Task details => Please copy the material below word for word, from the line holding "Downvote Itchy_Professor_4133's comment" through the end of the material, with both ends included. Leave the pictures out of your copy.

Records for this exercise =>
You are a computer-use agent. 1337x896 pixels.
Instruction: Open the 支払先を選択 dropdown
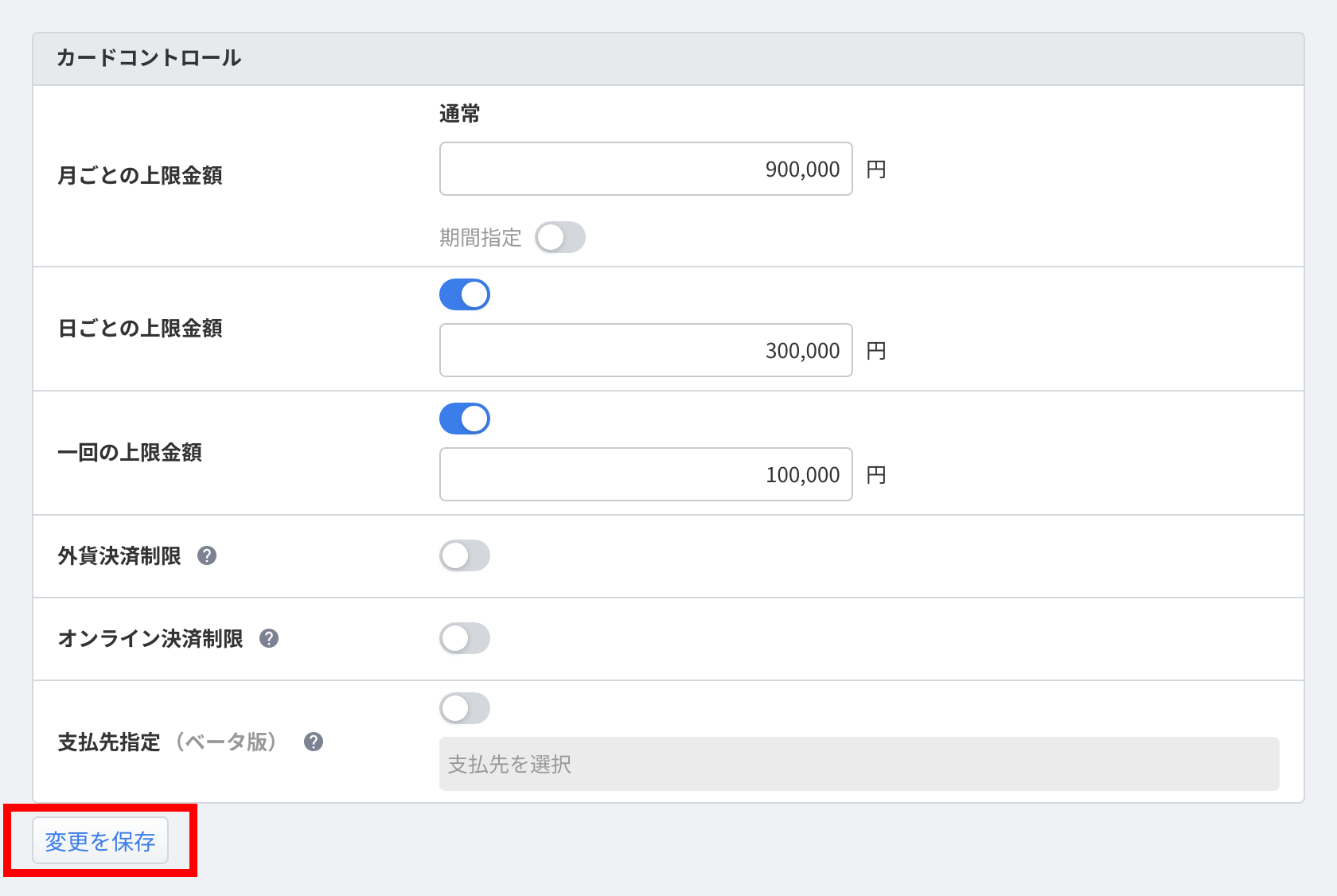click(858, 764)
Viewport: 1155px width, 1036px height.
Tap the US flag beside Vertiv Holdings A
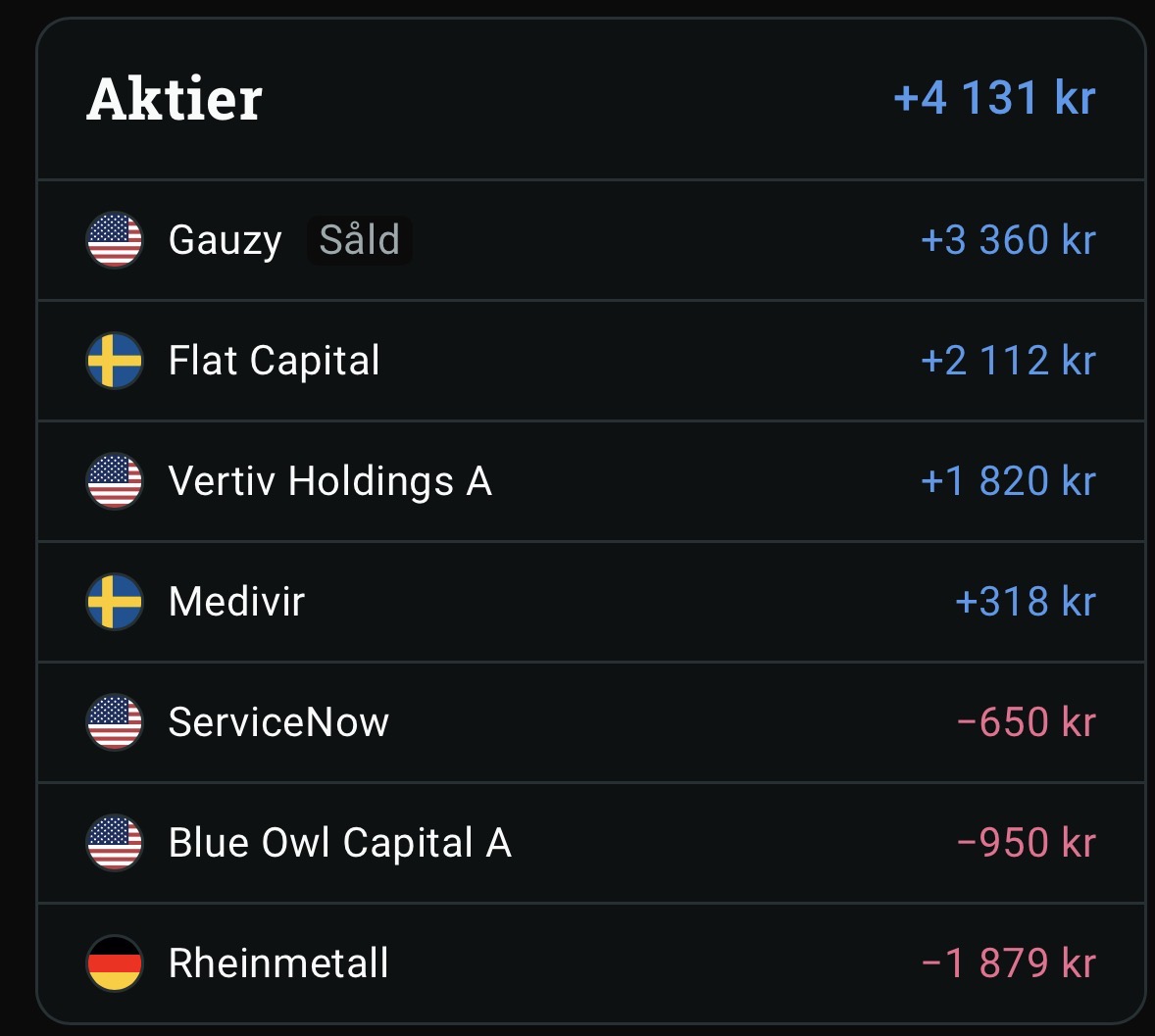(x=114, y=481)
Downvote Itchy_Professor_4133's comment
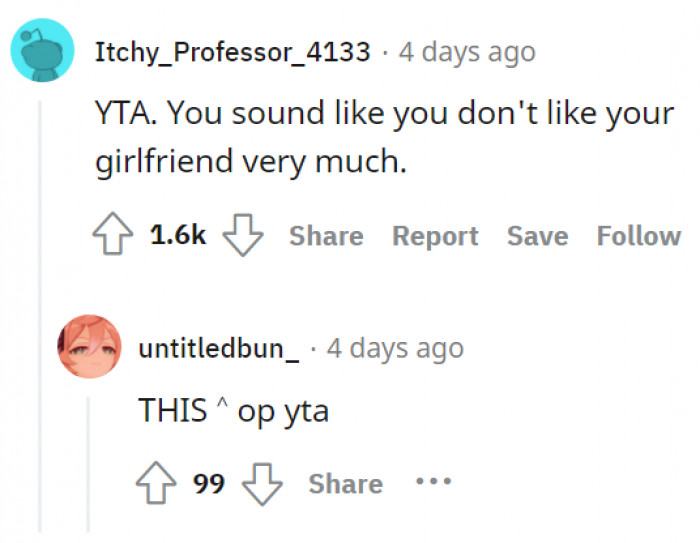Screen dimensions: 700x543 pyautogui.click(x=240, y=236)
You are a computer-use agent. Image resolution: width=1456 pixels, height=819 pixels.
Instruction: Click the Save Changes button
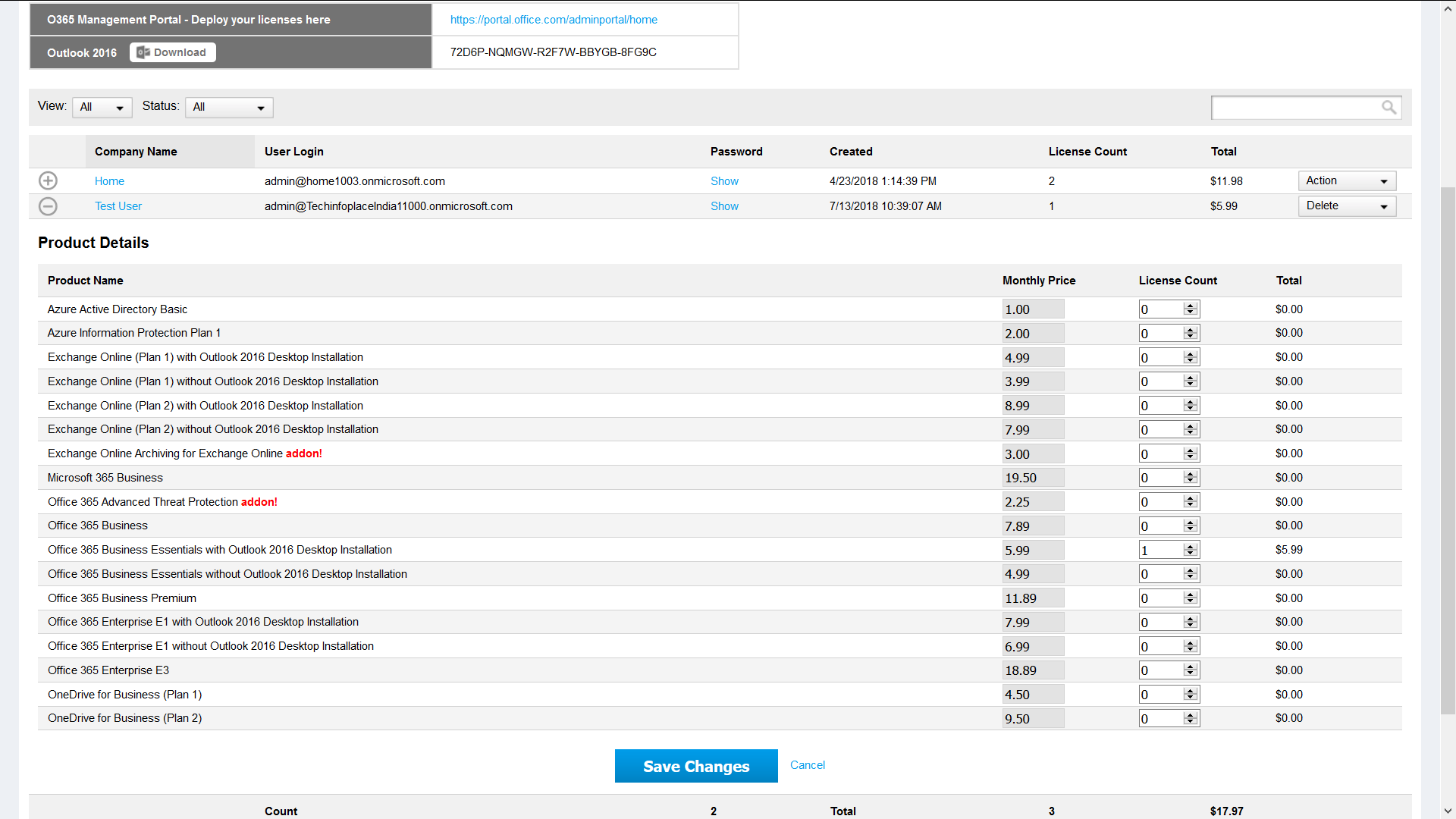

Response to the task =>
Downvote Itchy_Professor_4133's comment
Screen dimensions: 700x543 pyautogui.click(x=240, y=236)
You are a computer-use agent. Image resolution: width=1456 pixels, height=819 pixels.
Instruction: Click the Save Changes button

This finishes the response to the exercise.